I entered the cinema with some trepidation. I really didn’t want to see this book - a hit in Germany despite Nazi fatigue - ruined by Hollywood aspirations (and with Kate Winslet and Ralph Fiennes). People seemed to like the slight confusion the story left with them, and I too felt an annoyed bewilderment about right and wrong, cause and effect, judgement and responsibility. And about how little we still know about getting it right.

The story is relatively straightforward. A 16 year-old boy's life hugely impacted by his first relationship with an older woman - who, after teaching him about sex, disappears - just when he starts to feel some love for her. He shows his love by reading to her, and is rewarded by her sexually, without romantic notions or even infatuation getting in the way at first.

Her disappearance is caused by a promotion to an office job that requires literacy - and we start to understand she is illiterate. We see the distress of her young lover, who henceforth, is unable to form lasting relationships. In a touching scene with his teenage daughter, he admits he cannot be open - a failing that has cost him his marriage, and his relationship with his parents.

## INFORMATION SHOWN
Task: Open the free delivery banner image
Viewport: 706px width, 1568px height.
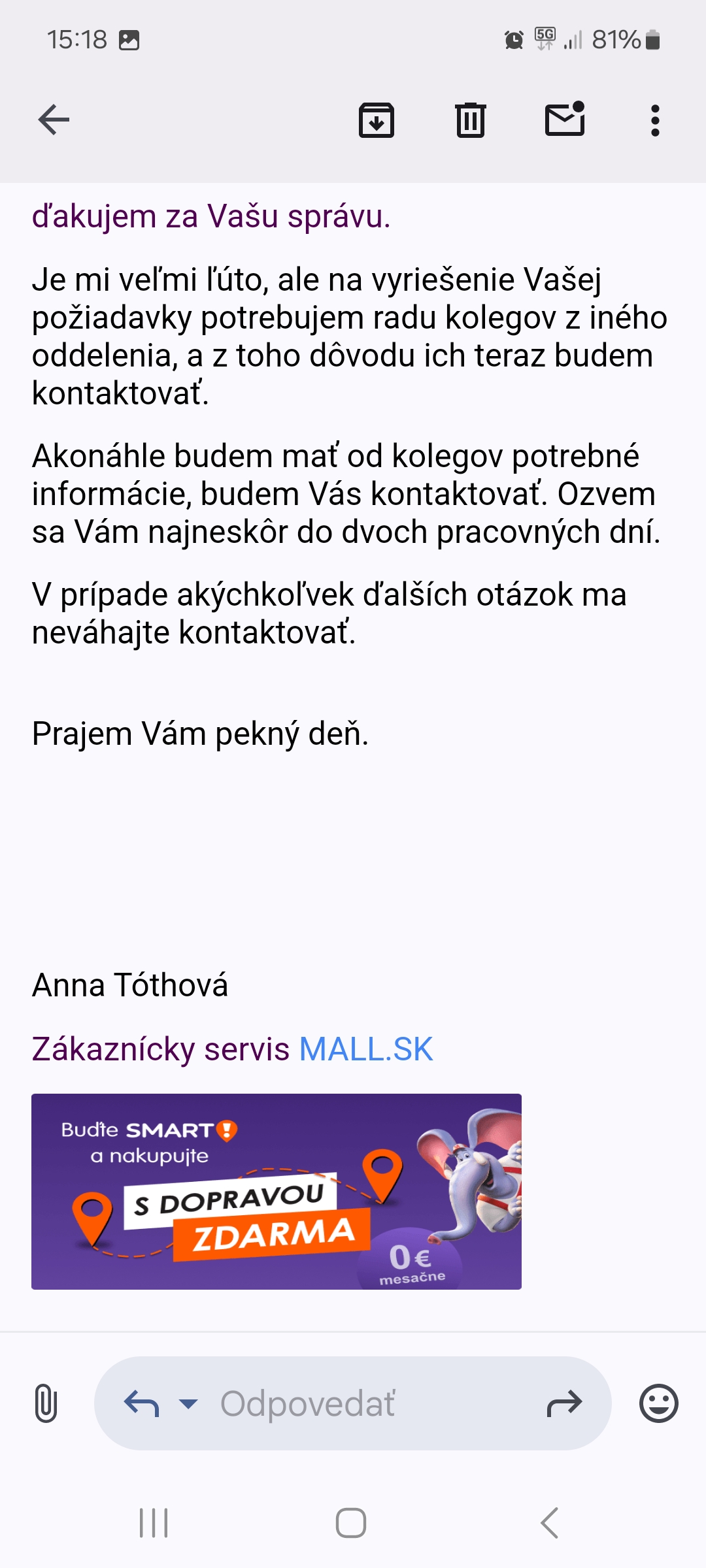Action: [x=276, y=1191]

## WHAT IS BEING ASKED
From the film review above, transcribe the passage that begins with the words "The story is" and ends with "with his parents.".

## SOLUTION BELOW
The story is relatively straightforward. A 16 year-old boy's life hugely impacted by his first relationship with an older woman - who, after teaching him about sex, disappears - just when he starts to feel some love for her. He shows his love by reading to her, and is rewarded by her sexually, without romantic notions or even infatuation getting in the way at first.

Her disappearance is caused by a promotion to an office job that requires literacy - and we start to understand she is illiterate. We see the distress of her young lover, who henceforth, is unable to form lasting relationships. In a touching scene with his teenage daughter, he admits he cannot be open - a failing that has cost him his marriage, and his relationship with his parents.